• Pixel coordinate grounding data
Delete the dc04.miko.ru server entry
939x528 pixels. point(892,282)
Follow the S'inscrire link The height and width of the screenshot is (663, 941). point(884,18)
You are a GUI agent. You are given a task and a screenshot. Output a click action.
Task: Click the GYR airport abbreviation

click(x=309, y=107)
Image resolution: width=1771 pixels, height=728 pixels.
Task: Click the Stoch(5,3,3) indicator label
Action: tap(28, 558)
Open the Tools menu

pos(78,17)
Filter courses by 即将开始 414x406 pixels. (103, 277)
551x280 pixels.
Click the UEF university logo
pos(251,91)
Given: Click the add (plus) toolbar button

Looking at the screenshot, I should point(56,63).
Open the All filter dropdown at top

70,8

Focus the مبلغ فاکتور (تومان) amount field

• WORK ITEM
Could you restate every record word for word?

• ANSWER AREA
Delete the dc04.miko.ru server entry
939x528 pixels. point(892,282)
Follow the S'inscrire link The height and width of the screenshot is (663, 941). point(884,18)
You are a GUI agent. You are given a task and a screenshot. Output a click action.
Task: Click the GYR airport abbreviation

click(x=309, y=107)
Image resolution: width=1771 pixels, height=728 pixels.
Task: Click the Stoch(5,3,3) indicator label
Action: tap(28, 558)
Open the Tools menu

pos(78,17)
Filter courses by 即将开始 414x406 pixels. (103, 277)
551x280 pixels.
Click the UEF university logo
pos(251,91)
Given: Click the add (plus) toolbar button

Looking at the screenshot, I should point(56,63).
Open the All filter dropdown at top

70,8

Focus the مبلغ فاکتور (تومان) amount field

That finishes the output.